Cartas al Director
Los lectores opinan sobre la dimisión del ex portavoz de Sumar, la violencia de género y la política, y el papel de los jóvenes en el debate público

Íñigo Errejón, ex portavoz de Sumar en el Congreso.MUNDO
Actualizado
Sr. Director:
Los hechos que hemos conocido esta semana, y que han desembocado en la salida de Íñigo Errejón de la política -no queda claro si por una dimisión voluntaria o por un cese de la formación política a la que pertenece- han puesto sobre la mesa un colosal ejercicio de hipocresía. Para quienes se sienten concernidos con la causa del feminismo, que es la causa de la igualdad, resulta doloroso que el líder político de un partido, integrante de la coalición de Gobierno, que ha hecho bandera de la lucha contra la violencia machista, acabe sepultando su credibilidad en medio de graves acusaciones y de una denuncia que lo señala como un presunto agresor sexual.
Es cierto que todas las denuncias deben sustanciarse en una comisaría, y que son los tribunales los encargados de dictar sentencia, pero el comunicado autoinculpatorio del propio Errejón delimita la gravedad de su conducta. Él mismo admite la flagrante incoherencia que estriba entre el discurso público de Errejón y su conducta privada, lo que resulta absolutamente reprobable. José Gómez. Madrid.
La violencia y las mujeres en política
Sr. Director:
El reciente caso de Íñigo Errejón, las cartas vejatorias recibidas por mujeres parlamentarias y la película Soy Nevenka han evidenciado la necesidad de intervención legislativa en materia de violencia contra las mujeres en el ámbito político, tanto en la que se ejerce sobre posibles candidatas, activistas o sobre las líderes, con acoso, linchamiento social y mensajes denigrantes y difamatorios como en otros tipos de violencia por razón de género del ámbito público que se identifican claramente en las misivas enviadas a las parlamentarias del Partido Popular donde también se habla de prostitución de saldo, algo que se intensifica con el escenario global de conflictos y traslados por asilo y protección internacional de mujeres y niñas, que son las más vulnerables en estos procesos migratorios.
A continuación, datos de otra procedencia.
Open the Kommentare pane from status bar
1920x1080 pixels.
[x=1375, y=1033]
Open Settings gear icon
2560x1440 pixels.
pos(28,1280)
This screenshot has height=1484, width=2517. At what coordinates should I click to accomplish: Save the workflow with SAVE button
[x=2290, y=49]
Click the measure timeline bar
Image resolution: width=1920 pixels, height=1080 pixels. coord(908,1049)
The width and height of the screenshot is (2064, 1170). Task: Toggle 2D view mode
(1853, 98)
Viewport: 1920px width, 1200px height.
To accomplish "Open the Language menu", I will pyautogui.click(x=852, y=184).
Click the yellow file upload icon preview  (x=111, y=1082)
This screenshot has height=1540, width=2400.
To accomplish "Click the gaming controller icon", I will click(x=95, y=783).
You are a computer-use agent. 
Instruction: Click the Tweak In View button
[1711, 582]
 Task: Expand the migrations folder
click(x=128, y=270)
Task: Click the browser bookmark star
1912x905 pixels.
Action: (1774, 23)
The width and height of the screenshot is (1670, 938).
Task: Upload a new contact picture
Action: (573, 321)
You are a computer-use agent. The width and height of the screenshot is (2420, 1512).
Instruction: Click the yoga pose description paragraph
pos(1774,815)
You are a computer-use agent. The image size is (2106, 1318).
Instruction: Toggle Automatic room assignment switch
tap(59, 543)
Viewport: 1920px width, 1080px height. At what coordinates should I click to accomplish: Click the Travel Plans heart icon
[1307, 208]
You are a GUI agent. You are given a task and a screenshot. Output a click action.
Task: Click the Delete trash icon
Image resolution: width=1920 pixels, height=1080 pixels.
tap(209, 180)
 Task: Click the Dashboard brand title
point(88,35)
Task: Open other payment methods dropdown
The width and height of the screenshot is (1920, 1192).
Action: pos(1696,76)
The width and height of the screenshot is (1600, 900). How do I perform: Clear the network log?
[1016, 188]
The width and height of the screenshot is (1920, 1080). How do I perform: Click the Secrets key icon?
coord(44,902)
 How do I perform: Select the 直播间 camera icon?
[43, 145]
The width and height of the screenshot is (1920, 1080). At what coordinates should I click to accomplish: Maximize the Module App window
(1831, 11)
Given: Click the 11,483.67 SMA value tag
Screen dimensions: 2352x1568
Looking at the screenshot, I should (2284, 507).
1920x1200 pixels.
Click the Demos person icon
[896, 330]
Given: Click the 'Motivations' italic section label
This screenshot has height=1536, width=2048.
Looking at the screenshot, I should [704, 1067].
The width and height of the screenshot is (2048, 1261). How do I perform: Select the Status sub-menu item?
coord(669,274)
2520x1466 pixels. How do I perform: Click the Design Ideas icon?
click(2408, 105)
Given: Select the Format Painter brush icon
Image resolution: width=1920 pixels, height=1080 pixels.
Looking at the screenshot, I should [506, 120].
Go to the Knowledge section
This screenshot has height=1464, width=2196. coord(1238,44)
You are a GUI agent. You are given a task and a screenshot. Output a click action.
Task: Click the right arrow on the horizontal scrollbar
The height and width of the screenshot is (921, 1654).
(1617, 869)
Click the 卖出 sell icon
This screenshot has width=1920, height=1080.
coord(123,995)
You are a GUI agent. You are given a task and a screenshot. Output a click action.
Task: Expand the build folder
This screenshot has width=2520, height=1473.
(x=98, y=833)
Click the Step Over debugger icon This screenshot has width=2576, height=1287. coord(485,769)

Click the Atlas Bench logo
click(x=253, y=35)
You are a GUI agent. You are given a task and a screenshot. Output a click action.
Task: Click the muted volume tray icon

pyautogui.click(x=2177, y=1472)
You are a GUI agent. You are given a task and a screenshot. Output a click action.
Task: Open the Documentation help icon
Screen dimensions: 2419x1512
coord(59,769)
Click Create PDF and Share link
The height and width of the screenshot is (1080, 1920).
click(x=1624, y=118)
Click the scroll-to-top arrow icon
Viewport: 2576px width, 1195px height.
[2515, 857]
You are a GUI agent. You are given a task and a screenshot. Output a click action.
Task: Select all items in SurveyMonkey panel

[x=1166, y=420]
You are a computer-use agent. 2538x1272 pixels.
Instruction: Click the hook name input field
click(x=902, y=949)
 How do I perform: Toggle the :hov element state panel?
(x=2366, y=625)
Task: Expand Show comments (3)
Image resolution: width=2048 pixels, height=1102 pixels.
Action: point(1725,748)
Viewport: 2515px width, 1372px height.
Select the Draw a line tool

A través de la cultura y el cine, que es un gran canalizador de mensajes de transformación social, la película de Nevenka vislumbra también la necesidad de implantación de protocolos de violencia política contra las mujeres por razón de género en las instituciones públicas y los partidos políticos para garantizar una mayor protección ante la posible impunidad del agresor. El trabajo legislativo también debe considerar las injurias y calumnias en redes sociales y a través de medios tradicionales e incrementar los recursos del sistema jurídico penal para gestionar una realidad que provoca daño personal y público, y un grave deterioro del sistema democrático y que con toda probabilidad supone un retroceso en materia de igualdad y desarrollo social que nos aleja de lo que debemos ser, una sociedad más libre, igualitaria, abierta y participativa. Yolanda Martínez Urbina. Correo electrónico.
Jóvenes excluidos del debate público
Sr. Director:
Hace unos días asistí a una charla en la universidad sobre política y participación. Al salir, me quedé con una sensación frustrante: los jóvenes estamos hartos de oír hablar sobre nosotros sin que nadie nos escuche. Nos acusan de ser una generación que no participa, cuando la realidad es que estamos más activos que nunca, solo que en espacios diferentes y con medios propios. La política, tal como está hoy, parece diseñada para excluirnos o limitarnos a meros espectadores. Falta representación en instituciones clave. Anna Bonet. Reus.